----- GIVEN DATA -----
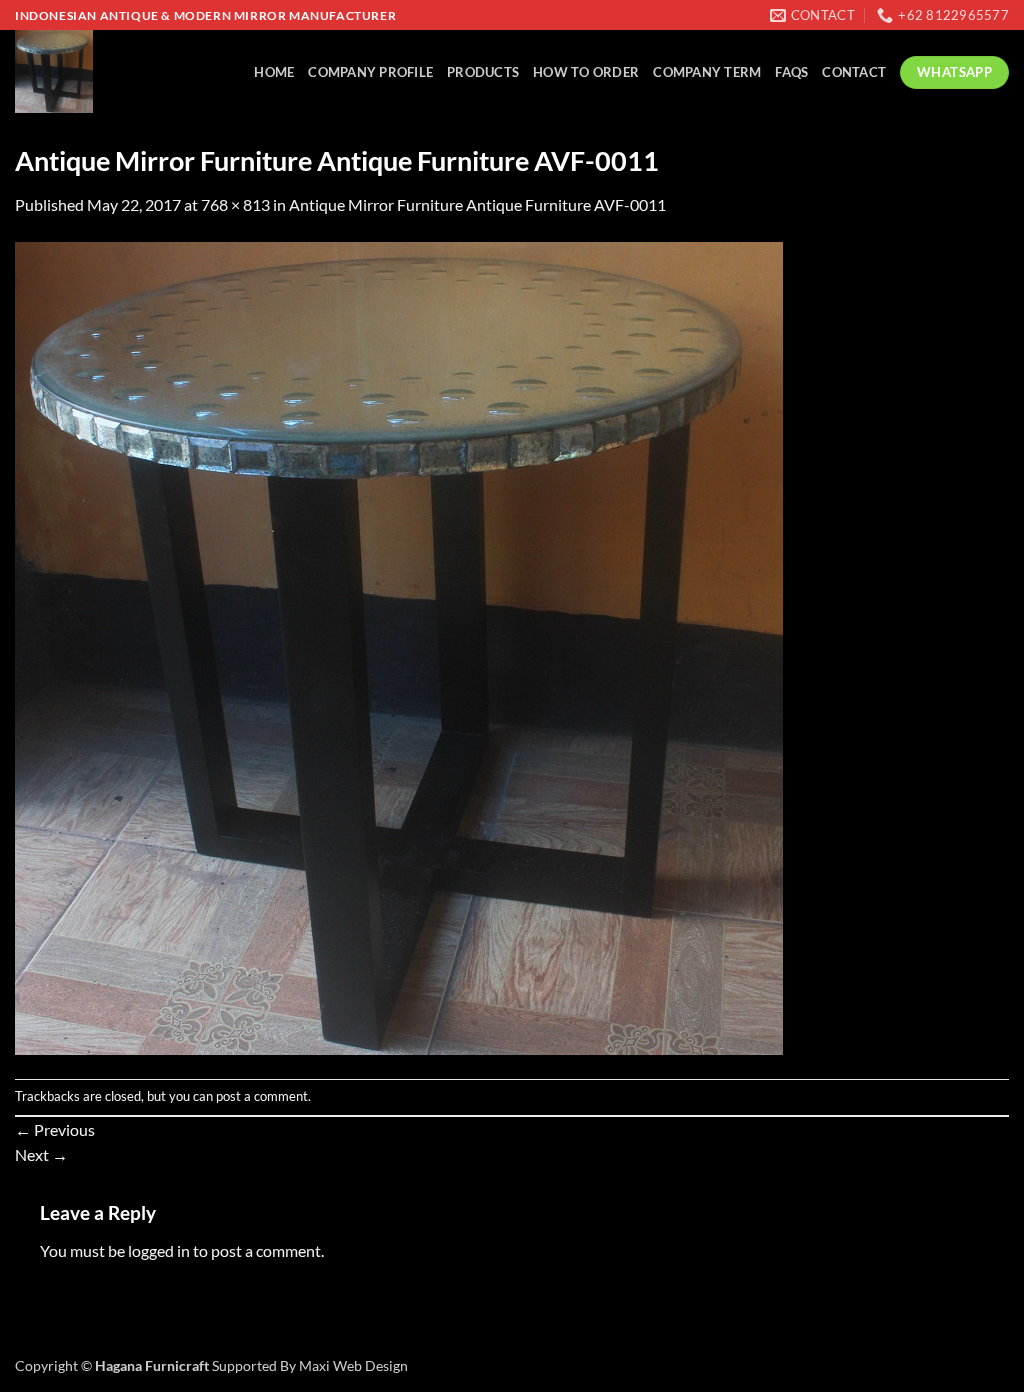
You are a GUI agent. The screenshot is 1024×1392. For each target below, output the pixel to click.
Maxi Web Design (353, 1365)
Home (274, 72)
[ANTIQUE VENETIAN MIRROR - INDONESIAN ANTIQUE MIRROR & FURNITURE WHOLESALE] (100, 71)
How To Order (586, 72)
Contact (854, 72)
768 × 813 (235, 204)
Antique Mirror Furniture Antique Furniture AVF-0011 (477, 204)
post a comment (262, 1096)
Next (41, 1154)
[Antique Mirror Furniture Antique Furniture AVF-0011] (399, 646)
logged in (159, 1250)
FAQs (791, 72)
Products (483, 72)
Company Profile (370, 72)
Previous (55, 1129)
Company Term (707, 72)
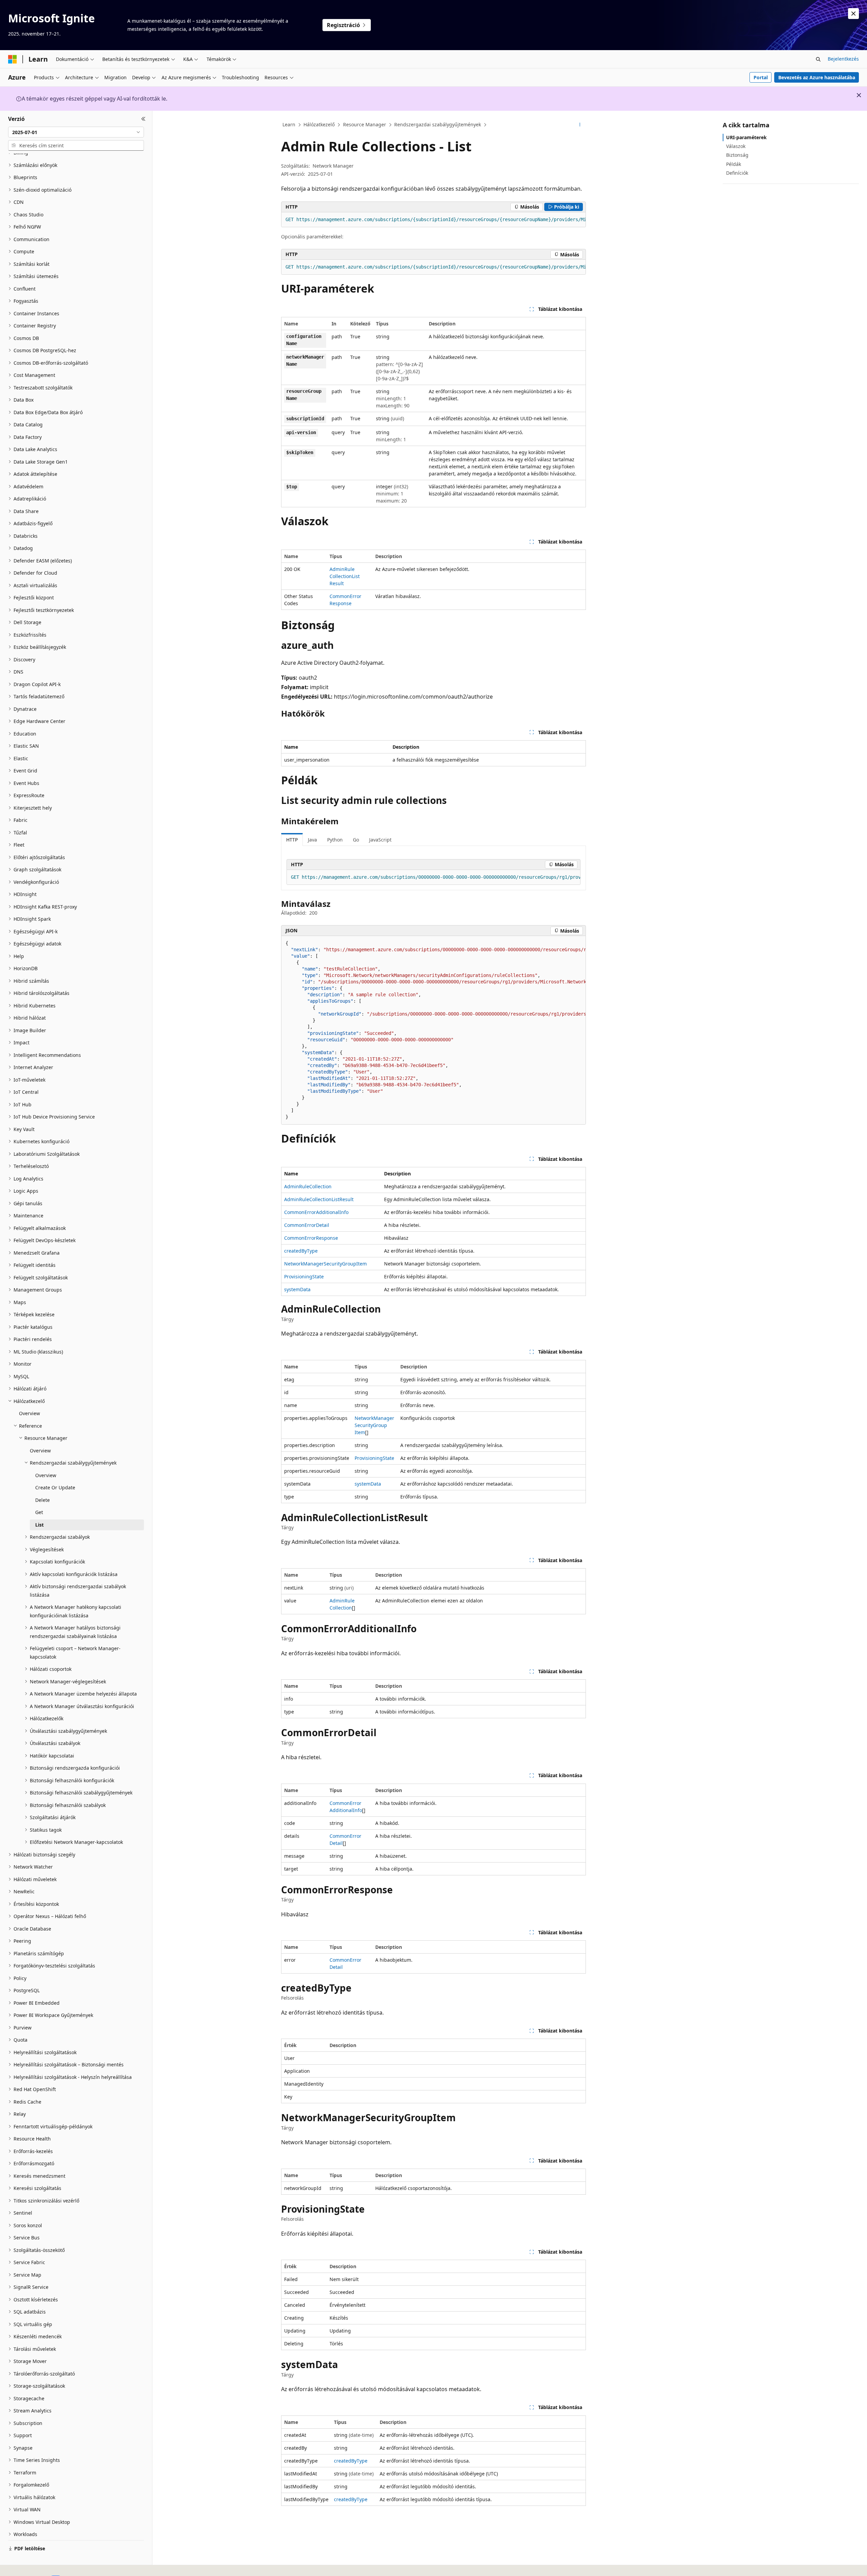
-----
# EXERCISE BRIEF
In the records above, find the line with "logged in (159, 1250)" and copy from it through the last line exactly, without the pictures.

# EXERCISE RESPONSE
logged in (159, 1250)
FAQs (791, 72)
Products (483, 72)
Company Profile (370, 72)
Previous (55, 1129)
Company Term (707, 72)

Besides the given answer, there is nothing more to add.